W5 . 15 * plumes
lundi 14 août 2023, par
-* [protocole (5 textes 5 images tous les 5 jours)]
Un. Dans le dernier W5, j’écris "J’ai commencé une collection : photographier les plumes tombées (et où elles tombent)." et je continue. Ma grande découverte, c’est que les plumes sont partout, simplement elles sont jugées irrelevant comme on dit dans les séries américaines où une scène sur trois se passe dans un tribunal.
Si j’examine ce fait (les plumes sont partout), ce fait prouvé par l’image et la perception, je peux examiner son contraire : les anti-plumes, qui elles aussi sont partout. Mais le terme "anti-plumes" n’est pas assez descriptif ni clair, bien qu’il soit clair dans mon esprit et soumis à des tas de descriptions variées. PCH (ici lien vers ses carnets de PENDANT LE WEEK-END) m’envoie une plume. Je la récupère. Je la tiens bien. Je la garde.
Il y a cette histoire de Dumbo — qui a peur de voler, sa mère lui donne une plume qu’elle décrit comme magique, et parce que Dumbo croit que la plume est magique et lui permettra de voler, Dumbo vole. C’est sûrement pertinent dans mon cas, pour ce que je veux faire.
Ci-dessous la plume de PCH (ici lien vers ce qu’il écrit dans la maison[s]témoin).
UnDeux. Les plumes sont partout. Les plumes tombées tombent partout. Je peux rester plusieurs heures/jours sans en voir aucune, et puis, brutalement, j’en vois six ou sept à la suite. Le truc, c’est que ces six ou sept à la suite ne proviennent pas du même oiseau. Les oiseaux sont sociaux. Leur réunions se voient aux restes de repas sur la table du banquet de la réunion des anciens élèves, Qu’est-ce que tu deviens ? Oh, le temps a passé, maintenant je ..., dit l’oiseau qui perd une plume. Il y a des réunions nocturnes extrêmement discrètes, on n’en trouve que les miettes. Il y a des animaux inconnus dont on suppose qu’ils existent par des traces difficilement identifiables. Il y a des corps perdus en mer sans pierre tombale. Je suppose que ce serait très facile de dire que nous sommes toutes tous des plumes, mais est-ce que je dois refuser la facilité sous prétexte d’un jugement potentiellement méprisant ? En ce moment, le thème de la liberté me nargue. Je le cherche, comme quand on a ses lunettes sur le front et qu’on ouvre tous les tiroirs, qu’on déplace les papiers et les coussins pour les trouver. Dans ma fiction, je ne suis pas libre. Dans ma fiction, je n’ai pas de plume magique. Celle-ci est en lévitation apparente : en fait, prise dans une toile d’araignée, et à cet endroit, dans cet angle, dehors, il n’y a pas de vent.

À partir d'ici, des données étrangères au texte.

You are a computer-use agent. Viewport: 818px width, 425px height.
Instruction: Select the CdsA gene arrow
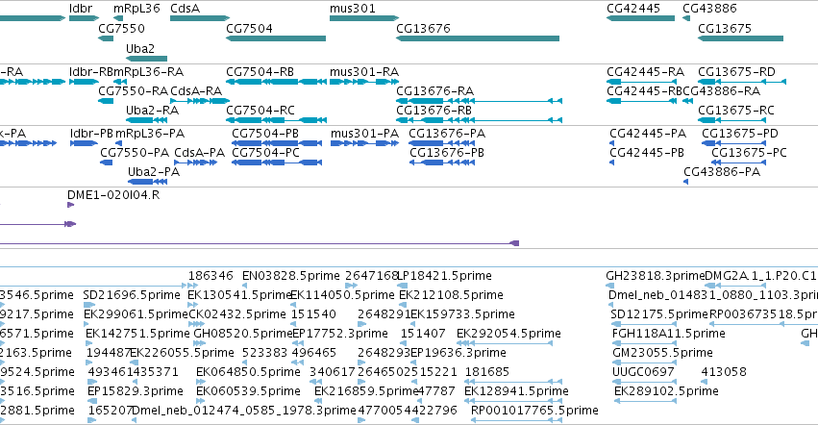(200, 18)
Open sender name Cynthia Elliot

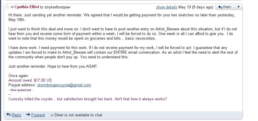point(27,7)
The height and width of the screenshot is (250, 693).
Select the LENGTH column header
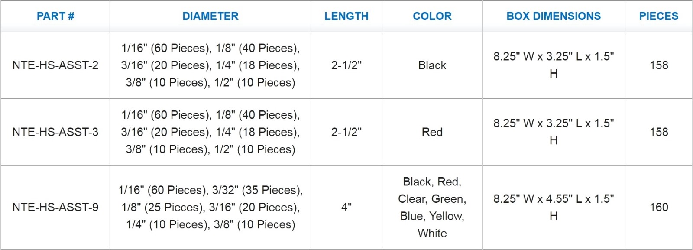point(347,16)
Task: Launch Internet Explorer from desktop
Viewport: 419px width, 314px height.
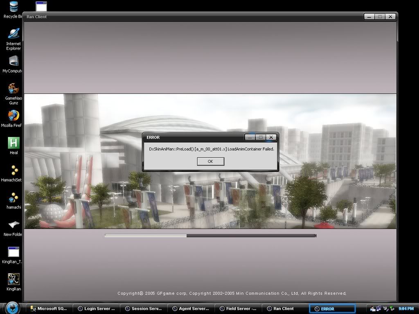Action: pyautogui.click(x=14, y=34)
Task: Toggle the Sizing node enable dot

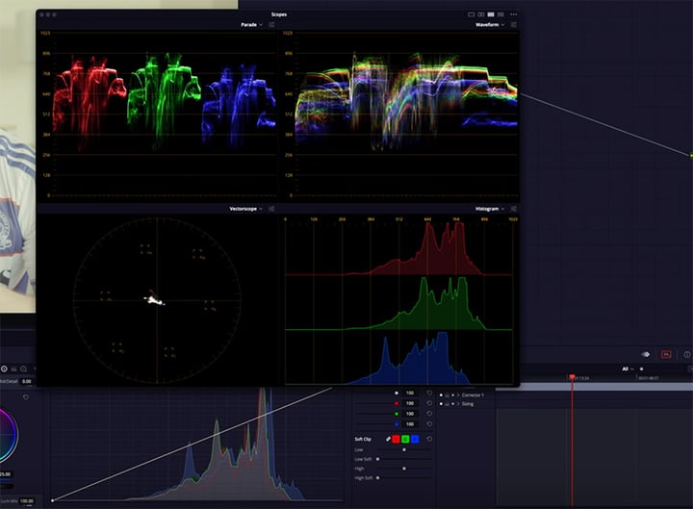Action: coord(441,404)
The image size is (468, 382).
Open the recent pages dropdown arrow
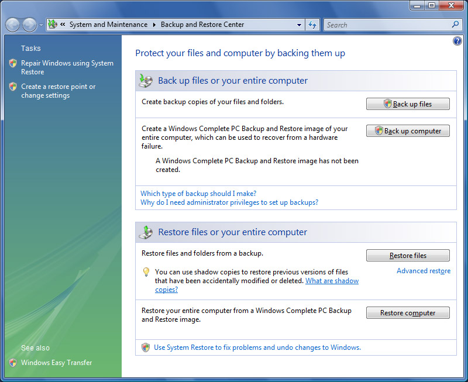click(40, 25)

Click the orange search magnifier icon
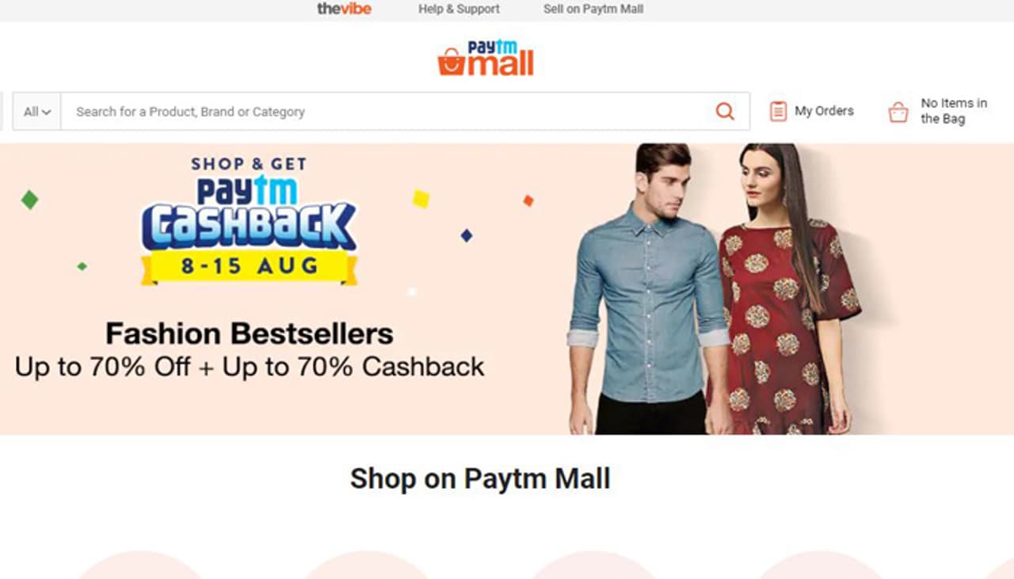coord(725,112)
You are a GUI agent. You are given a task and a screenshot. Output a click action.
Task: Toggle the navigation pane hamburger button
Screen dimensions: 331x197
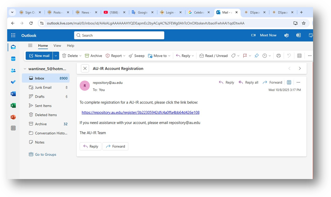(x=30, y=46)
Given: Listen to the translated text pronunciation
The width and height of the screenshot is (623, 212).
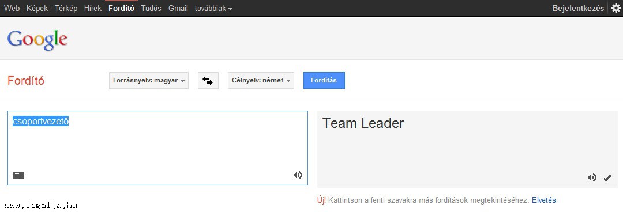Looking at the screenshot, I should click(592, 177).
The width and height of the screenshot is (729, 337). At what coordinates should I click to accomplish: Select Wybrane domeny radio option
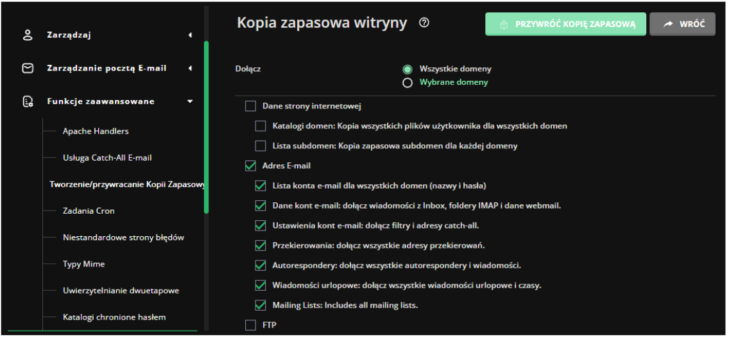pyautogui.click(x=407, y=83)
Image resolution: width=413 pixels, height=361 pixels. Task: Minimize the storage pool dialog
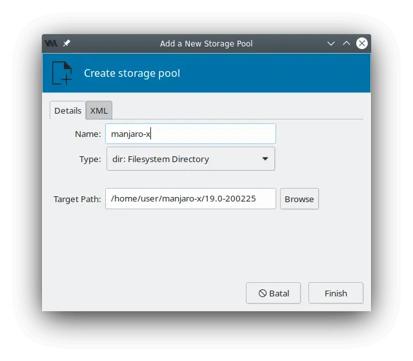coord(331,43)
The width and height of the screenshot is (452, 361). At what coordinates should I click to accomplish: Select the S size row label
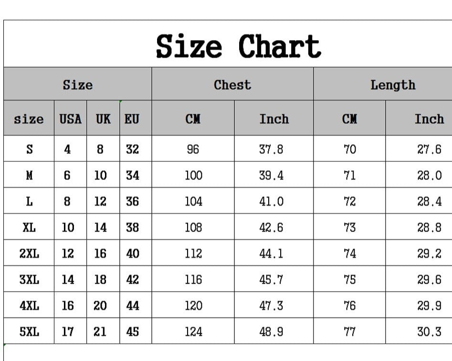29,149
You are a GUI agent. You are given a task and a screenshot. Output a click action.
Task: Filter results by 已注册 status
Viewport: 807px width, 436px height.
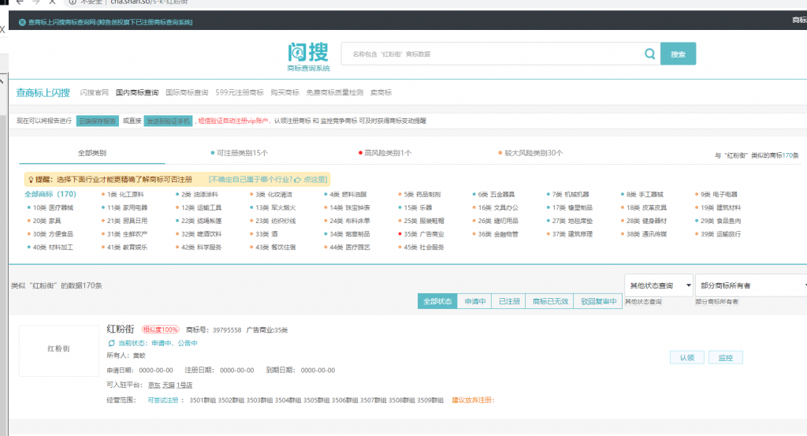coord(508,301)
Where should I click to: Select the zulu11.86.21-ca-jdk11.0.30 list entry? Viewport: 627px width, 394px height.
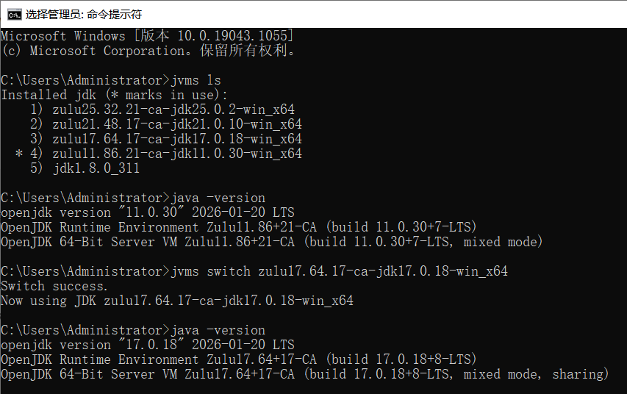point(176,154)
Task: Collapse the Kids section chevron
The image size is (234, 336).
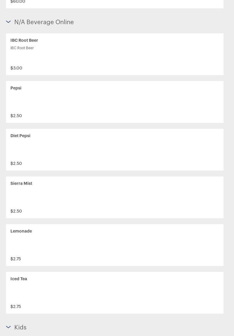Action: [x=8, y=327]
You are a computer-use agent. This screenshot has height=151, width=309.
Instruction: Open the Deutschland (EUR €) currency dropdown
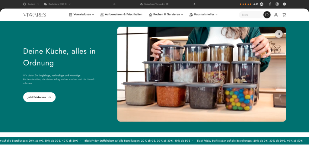coord(57,4)
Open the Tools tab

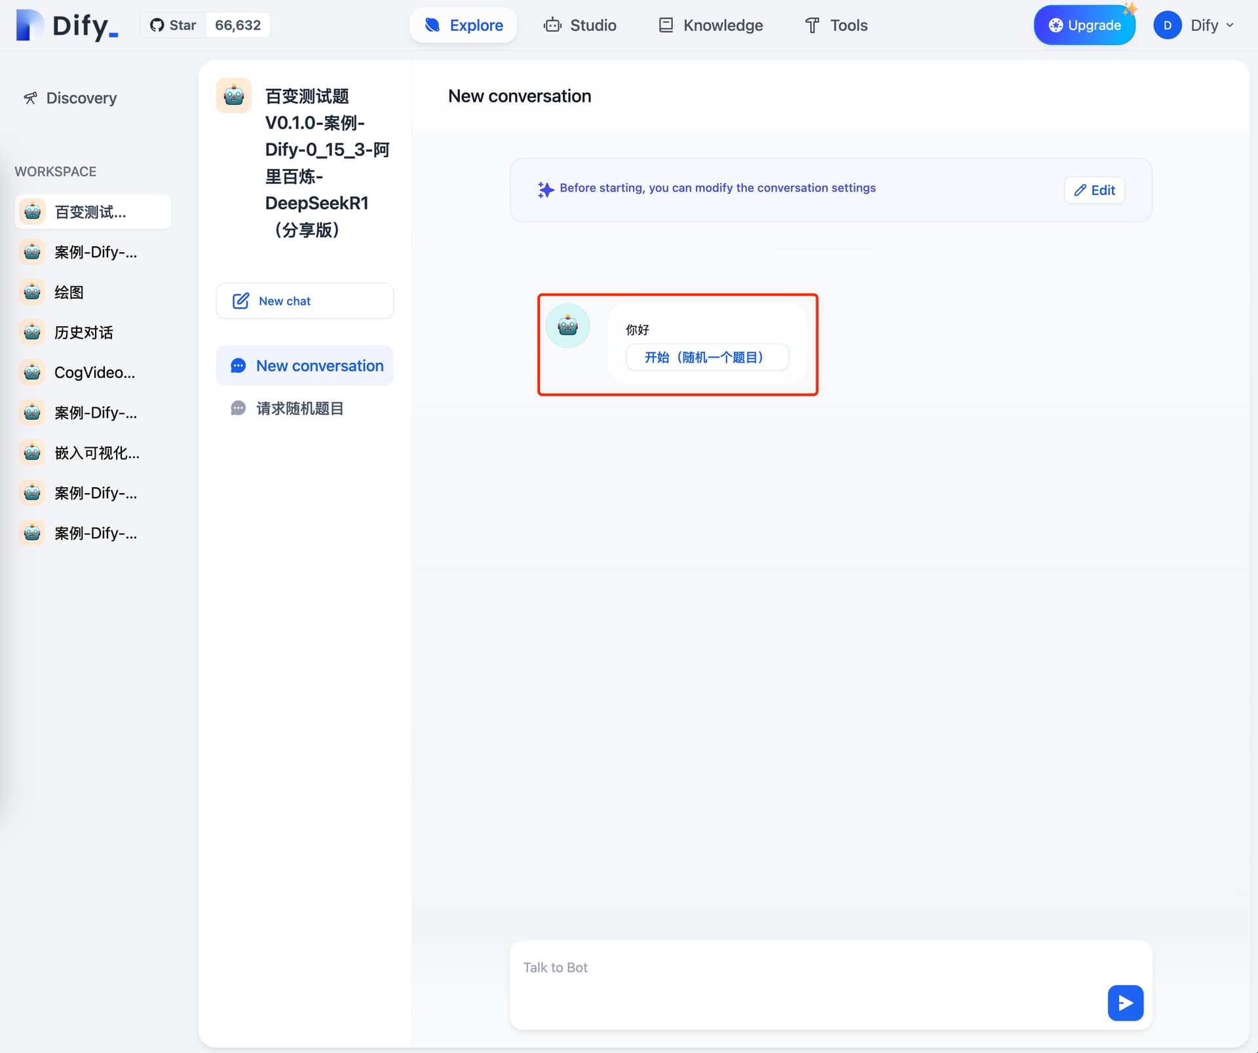click(836, 26)
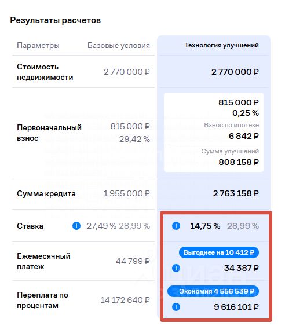This screenshot has height=330, width=285.
Task: Click Взнос по ипотеке value 6 842 ₽
Action: click(244, 136)
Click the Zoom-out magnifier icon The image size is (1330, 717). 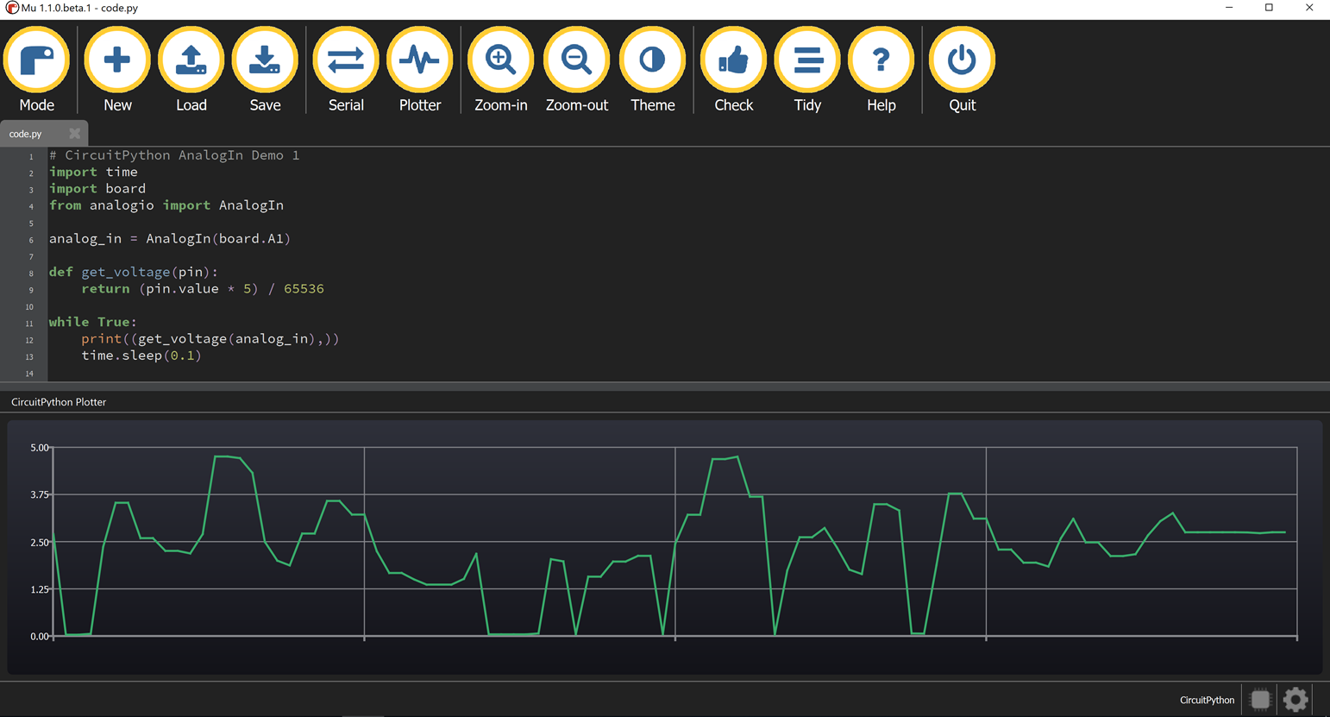(x=576, y=60)
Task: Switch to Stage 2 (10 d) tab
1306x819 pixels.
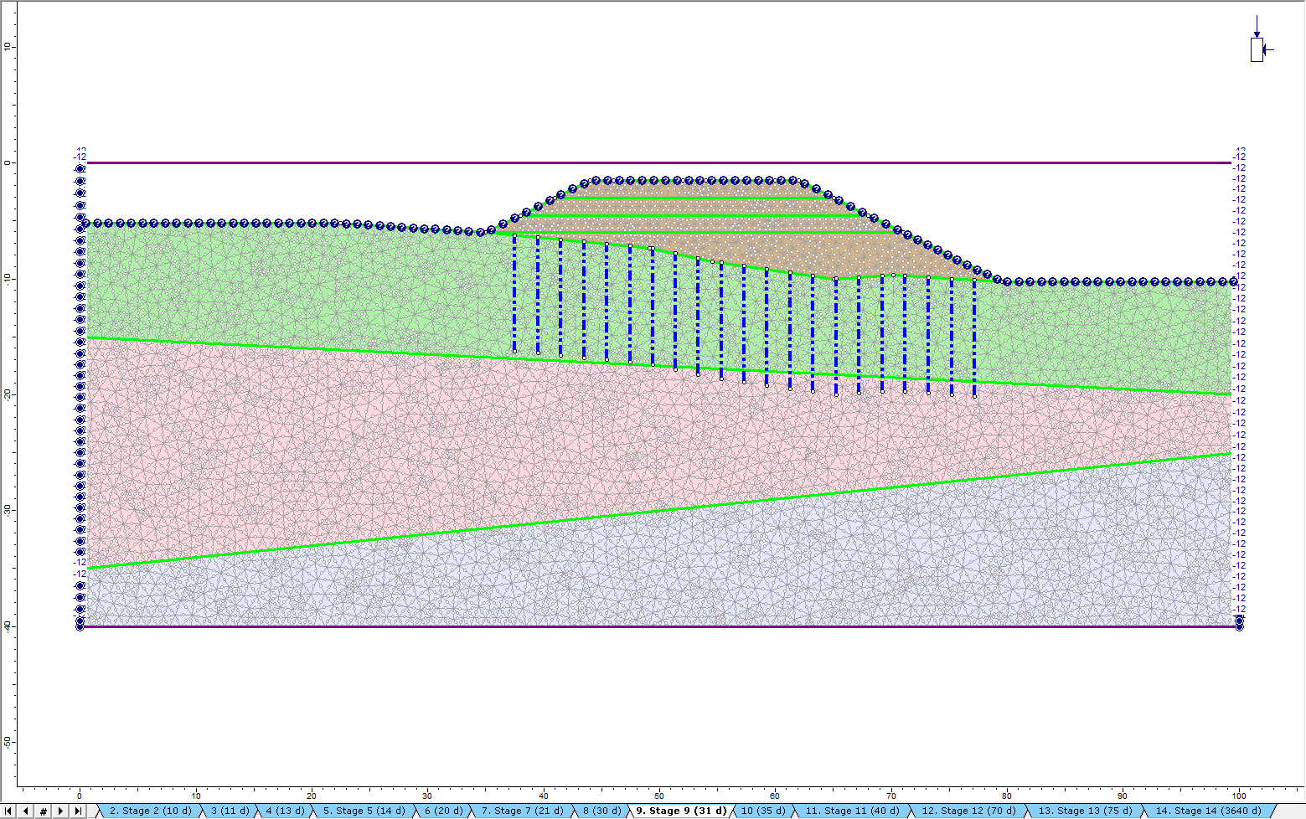Action: 150,811
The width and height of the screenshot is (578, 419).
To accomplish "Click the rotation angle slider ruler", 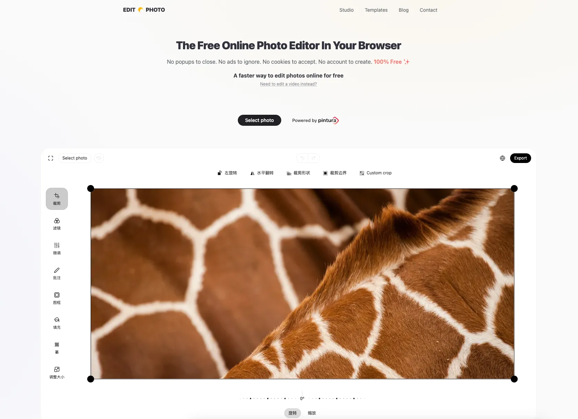I will (302, 398).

UnDeuxTrois. Je suis curatrice d’une exposition de plumes tombées. "CURATRICE" est le bon mot (j’ai décidé d’écrire tous les bons mots en majuscules). Du latin curator, de curare (« « soigner », « prendre soin de » »). Dans l’Antiquité, le curateur est chargé de veiller sur les édifices sacrés, les constructions et les lieux publics, la voirie, le cours du Tibre. Le cours du Tibre a bien changé. J’en cherche les sinuosités nouvelles, entre les coussins et les tiroirs, comme mes lunettes.
UnDeuxTroisQuatre. Vocabulaire apparenté par le sens / dérivés : curateur à la mémoire, curateur au ventre. Si ça, ça n’est pas clair, alors rien ne l’est.
UnDeuxTroisQuatreCinq. CURATRICE = curer : Débarrasser quelque chose de creux de la vase, des immondices, des ordures.
Curer un fossé, les fossés.
Curer un canal, un port.
Curer un étang.
Curer un puits.
Curer un égout.
Curer la charrue, la nettoyer, ôter la terre qui s’y est attachée.
Curer une vigne en pied, ôter du cep des vignes tout le bois inutile. Le problème, c’est peut-être ce jugement méprisant qui suit son cours en décrétant que la terre et le bois sont synonymes d’immondices et d’ordures, inutiles. Curer suppose de hiérarchiser, ce verbe écrasant posé sur mes lunettes et la liberté. Dans les séries américaines où une scène sur trois se passe dans un tribunal, la matière première est la menace. Si j’arrive à regarder la menace dans les yeux, très clairement, je peux la qualifier d’anti-plumes. C’est à ma charge (CHARGE).